(Excerpts from a dataset)
====================

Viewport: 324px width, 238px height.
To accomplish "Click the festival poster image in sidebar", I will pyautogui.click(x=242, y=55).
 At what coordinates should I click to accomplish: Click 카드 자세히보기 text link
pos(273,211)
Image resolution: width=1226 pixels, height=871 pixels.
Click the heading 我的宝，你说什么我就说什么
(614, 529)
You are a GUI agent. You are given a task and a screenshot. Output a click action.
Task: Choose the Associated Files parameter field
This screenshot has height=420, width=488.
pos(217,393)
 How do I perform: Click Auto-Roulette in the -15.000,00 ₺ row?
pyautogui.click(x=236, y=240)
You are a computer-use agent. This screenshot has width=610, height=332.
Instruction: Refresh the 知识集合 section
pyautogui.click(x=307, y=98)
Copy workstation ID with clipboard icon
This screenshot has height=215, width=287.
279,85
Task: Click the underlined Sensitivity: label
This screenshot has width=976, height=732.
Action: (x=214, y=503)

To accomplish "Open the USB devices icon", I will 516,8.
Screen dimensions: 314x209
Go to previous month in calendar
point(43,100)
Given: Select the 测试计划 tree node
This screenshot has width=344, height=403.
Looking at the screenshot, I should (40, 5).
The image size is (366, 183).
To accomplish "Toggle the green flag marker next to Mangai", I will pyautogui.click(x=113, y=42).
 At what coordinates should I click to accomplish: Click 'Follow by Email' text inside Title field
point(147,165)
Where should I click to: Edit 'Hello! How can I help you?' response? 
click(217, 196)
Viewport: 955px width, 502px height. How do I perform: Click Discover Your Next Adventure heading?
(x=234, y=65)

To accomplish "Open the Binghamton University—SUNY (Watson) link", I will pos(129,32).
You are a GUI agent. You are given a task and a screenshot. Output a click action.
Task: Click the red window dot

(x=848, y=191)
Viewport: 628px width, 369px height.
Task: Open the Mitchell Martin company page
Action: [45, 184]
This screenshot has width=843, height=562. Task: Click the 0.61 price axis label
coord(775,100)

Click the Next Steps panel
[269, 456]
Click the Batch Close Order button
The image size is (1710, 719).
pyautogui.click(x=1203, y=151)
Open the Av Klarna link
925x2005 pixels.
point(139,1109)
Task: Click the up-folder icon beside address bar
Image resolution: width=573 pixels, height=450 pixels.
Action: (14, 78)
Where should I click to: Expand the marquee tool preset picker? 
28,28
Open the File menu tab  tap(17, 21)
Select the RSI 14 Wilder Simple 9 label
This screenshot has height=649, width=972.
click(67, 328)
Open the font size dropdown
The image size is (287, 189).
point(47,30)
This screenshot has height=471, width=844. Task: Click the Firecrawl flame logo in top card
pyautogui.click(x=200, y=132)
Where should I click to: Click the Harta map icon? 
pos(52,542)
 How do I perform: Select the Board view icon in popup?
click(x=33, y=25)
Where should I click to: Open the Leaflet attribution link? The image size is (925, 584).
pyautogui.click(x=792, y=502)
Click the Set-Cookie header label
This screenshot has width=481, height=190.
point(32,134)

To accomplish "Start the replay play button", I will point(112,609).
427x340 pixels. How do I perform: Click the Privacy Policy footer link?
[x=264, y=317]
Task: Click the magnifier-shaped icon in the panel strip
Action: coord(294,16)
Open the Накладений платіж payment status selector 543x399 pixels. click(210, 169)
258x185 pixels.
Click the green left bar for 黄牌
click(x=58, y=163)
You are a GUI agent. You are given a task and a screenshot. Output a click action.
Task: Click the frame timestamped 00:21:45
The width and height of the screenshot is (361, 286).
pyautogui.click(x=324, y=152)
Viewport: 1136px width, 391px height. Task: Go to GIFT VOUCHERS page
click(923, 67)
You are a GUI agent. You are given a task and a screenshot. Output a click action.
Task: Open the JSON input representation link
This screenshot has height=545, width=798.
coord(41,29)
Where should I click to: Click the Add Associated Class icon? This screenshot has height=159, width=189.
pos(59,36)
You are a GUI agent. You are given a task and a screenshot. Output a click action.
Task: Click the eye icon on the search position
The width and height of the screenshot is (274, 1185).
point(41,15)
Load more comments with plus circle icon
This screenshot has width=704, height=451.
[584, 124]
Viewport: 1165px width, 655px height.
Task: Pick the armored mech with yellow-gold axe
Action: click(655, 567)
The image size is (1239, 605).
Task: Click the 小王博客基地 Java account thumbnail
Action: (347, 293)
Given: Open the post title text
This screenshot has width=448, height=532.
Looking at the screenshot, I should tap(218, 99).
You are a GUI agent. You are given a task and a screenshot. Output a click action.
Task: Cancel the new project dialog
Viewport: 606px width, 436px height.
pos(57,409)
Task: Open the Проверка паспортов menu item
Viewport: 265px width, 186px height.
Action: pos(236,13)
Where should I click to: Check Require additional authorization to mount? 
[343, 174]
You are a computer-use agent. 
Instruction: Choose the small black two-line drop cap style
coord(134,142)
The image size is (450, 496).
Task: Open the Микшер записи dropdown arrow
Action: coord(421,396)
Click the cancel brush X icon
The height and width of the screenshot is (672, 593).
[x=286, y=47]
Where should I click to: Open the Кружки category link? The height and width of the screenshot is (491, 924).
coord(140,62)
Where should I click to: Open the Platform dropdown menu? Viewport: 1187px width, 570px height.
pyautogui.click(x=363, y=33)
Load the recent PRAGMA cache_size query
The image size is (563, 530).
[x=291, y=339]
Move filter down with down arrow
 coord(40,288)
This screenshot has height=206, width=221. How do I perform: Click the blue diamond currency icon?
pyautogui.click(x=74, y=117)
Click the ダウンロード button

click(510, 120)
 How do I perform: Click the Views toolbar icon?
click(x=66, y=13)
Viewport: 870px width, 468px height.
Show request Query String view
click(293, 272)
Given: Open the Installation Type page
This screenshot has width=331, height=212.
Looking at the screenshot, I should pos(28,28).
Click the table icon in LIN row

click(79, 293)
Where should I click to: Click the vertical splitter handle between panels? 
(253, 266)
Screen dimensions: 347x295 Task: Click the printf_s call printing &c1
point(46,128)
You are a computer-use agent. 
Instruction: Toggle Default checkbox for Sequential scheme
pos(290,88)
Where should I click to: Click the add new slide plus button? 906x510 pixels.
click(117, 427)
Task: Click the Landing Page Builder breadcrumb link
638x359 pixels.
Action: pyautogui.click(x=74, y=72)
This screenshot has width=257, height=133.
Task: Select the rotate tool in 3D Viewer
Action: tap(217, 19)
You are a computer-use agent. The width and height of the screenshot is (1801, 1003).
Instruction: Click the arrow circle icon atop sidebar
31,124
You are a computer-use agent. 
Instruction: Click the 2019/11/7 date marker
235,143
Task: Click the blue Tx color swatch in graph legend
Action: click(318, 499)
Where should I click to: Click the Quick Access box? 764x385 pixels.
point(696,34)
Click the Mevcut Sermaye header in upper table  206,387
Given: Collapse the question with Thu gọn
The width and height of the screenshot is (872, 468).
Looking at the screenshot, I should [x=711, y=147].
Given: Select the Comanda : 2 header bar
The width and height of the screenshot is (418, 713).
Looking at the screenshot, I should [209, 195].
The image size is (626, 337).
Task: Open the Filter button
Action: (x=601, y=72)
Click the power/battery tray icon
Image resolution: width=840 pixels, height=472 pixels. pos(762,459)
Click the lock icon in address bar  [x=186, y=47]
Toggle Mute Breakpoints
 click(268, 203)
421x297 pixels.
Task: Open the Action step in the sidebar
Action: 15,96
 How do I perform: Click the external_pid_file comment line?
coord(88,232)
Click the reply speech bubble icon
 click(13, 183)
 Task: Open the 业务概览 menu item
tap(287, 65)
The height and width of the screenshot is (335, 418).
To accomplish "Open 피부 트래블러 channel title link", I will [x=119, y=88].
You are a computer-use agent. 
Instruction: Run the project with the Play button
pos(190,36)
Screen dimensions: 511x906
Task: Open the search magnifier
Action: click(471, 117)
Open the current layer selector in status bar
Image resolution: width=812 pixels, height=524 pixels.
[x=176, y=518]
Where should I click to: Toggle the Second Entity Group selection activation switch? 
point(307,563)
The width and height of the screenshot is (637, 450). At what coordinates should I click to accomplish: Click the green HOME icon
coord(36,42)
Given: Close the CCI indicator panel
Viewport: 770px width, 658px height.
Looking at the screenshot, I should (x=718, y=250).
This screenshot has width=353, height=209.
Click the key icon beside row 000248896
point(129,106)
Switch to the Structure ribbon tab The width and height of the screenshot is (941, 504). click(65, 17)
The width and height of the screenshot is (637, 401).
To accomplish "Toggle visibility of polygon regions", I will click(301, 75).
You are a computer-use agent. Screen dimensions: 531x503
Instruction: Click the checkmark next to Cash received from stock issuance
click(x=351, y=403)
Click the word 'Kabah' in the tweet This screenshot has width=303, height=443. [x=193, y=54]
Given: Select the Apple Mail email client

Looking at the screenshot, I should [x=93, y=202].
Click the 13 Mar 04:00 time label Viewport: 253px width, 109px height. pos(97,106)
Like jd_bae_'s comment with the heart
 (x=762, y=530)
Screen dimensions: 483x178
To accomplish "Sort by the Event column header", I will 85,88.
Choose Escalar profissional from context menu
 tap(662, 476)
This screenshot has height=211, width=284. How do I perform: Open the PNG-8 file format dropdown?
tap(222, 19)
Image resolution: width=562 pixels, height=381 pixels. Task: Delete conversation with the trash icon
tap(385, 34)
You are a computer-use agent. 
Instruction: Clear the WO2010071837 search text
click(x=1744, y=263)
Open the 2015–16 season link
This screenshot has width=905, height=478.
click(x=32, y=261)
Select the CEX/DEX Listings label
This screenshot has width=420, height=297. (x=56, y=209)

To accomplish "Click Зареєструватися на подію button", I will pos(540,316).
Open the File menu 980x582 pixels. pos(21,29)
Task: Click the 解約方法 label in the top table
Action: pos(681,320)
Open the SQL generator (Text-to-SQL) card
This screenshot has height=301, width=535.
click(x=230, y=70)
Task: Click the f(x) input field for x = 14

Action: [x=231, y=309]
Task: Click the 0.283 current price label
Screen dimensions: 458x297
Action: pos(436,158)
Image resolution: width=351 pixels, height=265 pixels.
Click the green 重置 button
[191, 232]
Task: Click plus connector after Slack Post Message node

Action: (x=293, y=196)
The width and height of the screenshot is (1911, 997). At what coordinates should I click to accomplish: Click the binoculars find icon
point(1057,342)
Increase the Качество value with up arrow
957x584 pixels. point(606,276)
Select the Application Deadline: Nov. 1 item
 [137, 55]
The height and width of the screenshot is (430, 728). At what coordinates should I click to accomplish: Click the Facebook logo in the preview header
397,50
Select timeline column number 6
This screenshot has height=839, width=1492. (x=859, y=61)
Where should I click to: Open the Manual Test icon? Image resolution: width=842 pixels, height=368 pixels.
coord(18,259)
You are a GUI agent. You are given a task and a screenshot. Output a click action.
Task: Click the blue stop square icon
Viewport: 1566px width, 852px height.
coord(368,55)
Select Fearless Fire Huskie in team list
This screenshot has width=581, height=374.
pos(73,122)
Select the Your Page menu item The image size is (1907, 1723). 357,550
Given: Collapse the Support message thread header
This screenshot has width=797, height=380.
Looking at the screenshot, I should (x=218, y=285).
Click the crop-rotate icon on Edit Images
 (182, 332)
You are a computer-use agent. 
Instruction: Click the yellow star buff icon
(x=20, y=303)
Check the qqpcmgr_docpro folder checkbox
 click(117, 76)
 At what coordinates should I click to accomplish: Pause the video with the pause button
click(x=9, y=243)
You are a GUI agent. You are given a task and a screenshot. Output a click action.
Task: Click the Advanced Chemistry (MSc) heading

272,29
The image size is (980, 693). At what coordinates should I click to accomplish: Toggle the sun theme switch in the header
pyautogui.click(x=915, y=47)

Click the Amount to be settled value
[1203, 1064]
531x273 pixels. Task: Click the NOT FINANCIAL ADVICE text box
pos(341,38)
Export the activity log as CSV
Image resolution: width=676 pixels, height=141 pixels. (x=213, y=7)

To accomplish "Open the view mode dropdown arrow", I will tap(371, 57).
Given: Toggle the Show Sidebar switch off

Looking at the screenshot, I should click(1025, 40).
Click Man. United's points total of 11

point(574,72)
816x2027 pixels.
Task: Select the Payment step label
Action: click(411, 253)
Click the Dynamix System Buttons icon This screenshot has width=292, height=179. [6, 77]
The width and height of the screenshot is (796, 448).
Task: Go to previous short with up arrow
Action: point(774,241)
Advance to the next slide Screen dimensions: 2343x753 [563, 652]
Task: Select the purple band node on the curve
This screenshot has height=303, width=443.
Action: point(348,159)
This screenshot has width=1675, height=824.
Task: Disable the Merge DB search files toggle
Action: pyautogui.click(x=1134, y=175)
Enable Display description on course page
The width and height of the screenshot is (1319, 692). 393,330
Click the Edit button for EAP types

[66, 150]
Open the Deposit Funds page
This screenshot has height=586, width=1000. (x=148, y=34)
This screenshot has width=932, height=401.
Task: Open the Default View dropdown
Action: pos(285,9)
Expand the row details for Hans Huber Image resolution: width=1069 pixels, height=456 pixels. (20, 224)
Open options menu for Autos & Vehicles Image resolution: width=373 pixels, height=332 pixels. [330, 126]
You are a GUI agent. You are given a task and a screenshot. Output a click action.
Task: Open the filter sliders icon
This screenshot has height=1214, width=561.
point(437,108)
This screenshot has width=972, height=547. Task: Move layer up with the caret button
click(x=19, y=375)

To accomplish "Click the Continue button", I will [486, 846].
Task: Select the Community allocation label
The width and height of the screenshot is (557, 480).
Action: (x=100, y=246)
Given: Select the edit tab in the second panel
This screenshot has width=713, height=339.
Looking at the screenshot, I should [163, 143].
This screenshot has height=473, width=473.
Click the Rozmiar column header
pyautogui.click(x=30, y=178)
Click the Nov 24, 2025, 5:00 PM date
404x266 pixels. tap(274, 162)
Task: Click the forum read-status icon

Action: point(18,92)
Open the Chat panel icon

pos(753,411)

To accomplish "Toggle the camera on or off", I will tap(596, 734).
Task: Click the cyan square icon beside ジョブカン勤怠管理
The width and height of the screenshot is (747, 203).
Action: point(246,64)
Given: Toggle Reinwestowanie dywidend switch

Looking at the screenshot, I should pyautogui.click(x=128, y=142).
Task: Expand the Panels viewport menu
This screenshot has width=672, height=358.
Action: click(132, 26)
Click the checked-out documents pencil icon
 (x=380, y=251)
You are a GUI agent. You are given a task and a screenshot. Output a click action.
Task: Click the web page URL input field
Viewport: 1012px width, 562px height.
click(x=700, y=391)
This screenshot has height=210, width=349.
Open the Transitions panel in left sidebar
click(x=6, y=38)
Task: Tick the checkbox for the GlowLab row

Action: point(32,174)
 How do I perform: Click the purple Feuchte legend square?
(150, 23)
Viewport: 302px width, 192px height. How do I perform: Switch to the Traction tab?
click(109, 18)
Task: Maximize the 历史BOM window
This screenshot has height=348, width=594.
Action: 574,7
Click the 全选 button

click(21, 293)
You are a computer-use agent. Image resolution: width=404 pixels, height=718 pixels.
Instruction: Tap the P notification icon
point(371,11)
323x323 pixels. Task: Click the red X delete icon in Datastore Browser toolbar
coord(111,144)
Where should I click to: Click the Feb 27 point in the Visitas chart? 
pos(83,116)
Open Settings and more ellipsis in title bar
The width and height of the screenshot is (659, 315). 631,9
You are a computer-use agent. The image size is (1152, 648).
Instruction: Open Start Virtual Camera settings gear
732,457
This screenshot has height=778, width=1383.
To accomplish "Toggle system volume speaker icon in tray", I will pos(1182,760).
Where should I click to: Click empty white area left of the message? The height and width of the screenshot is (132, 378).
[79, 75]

====================

#### Exercise brief
Take every line above that includes the string "address" and return it.

#### The completed task
Task: Click the up-folder icon beside address bar
Click the lock icon in address bar  [x=186, y=47]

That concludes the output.